_QUOTED PASSAGE_

[Start of Attachment]

Hypericum matudae

Scientific classification
- Kingdom: Plantae
- Clade: Tracheophytes
- Clade: Angiosperms
- Clade: Eudicots
- Clade: Rosids
- Order: Malpighiales
- Family: Hypericaceae
- Genus: Hypericum
- Section: Hypericum sect. Thornea
- Species: H. matudae
- Binomial name: Hypericum matudae Lundell
- Synonyms: Thornea matudae (Lundell) Breedlove & E.M.McClint.;

= Hypericum matudae =

- Genus: Hypericum
- Species: matudae
- Authority: Lundell

Species of flowering plant

Hypericum matudae is a species of flowering plant of the St. John's wort family Hypericaceae. It is a shrub that grows about 2 m tall, has small and crowded branches, and has pink or white petals. Described in 1944 and named for botanist Eizi Matuda, the species was at one point named Thornea matudae because of its placement in the small genus Thornea. It was returned to Hypericum when Thornea was demoted to sectional status in 2016. Native to Nicaragua and Mexico, the species is found on shale and sandstone in the cloud forest ecosystem.

[End of Attachment]

_DATASET CONTENT_
[Start of Attachment]

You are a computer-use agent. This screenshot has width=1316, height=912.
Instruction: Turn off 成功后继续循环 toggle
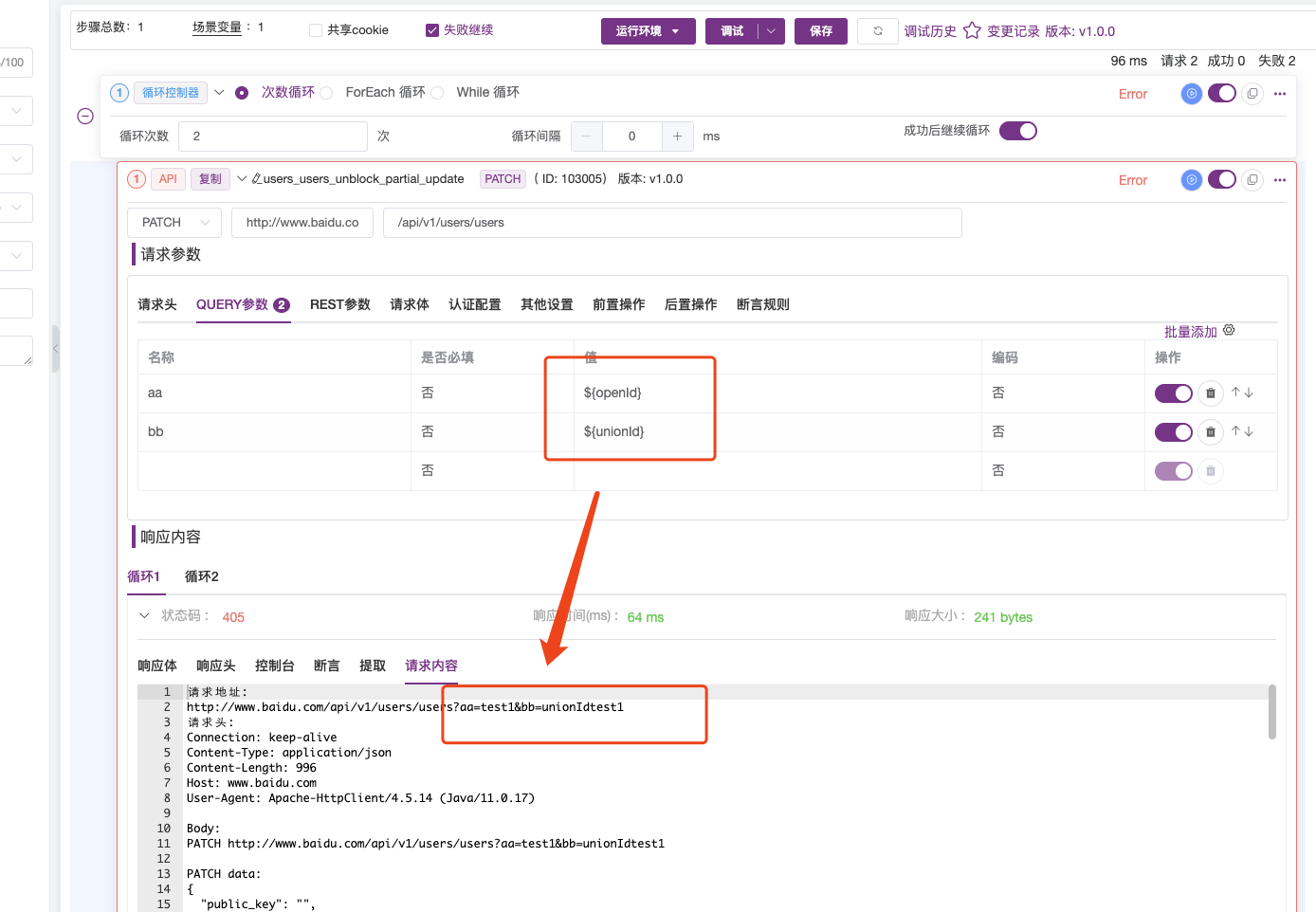1017,131
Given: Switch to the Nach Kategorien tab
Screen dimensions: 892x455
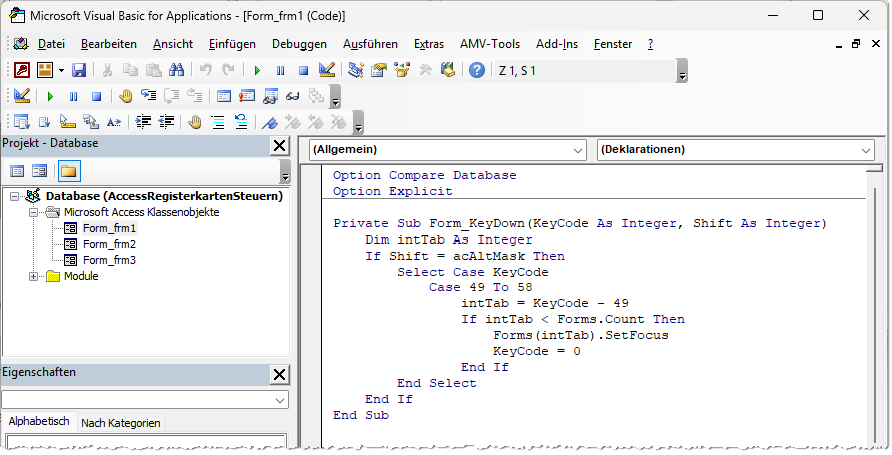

[End of Attachment]

_ACTIONS TO TAKE_
a: Print the part of the Hypericum matudae text starting with "Hypericum matudae is" and going on through "cloud forest ecosystem.", copied word for word.
b: In the Hypericum matudae text, what kind of rock is the species found on?
The material here is not needed for anything that comes next.

_OUTPUTS BY TASK_
a:
Hypericum matudae is a species of flowering plant of the St. John's wort family Hypericaceae. It is a shrub that grows about 2 m tall, has small and crowded branches, and has pink or white petals. Described in 1944 and named for botanist Eizi Matuda, the species was at one point named Thornea matudae because of its placement in the small genus Thornea. It was returned to Hypericum when Thornea was demoted to sectional status in 2016. Native to Nicaragua and Mexico, the species is found on shale and sandstone in the cloud forest ecosystem.

b: Shale and sandstone.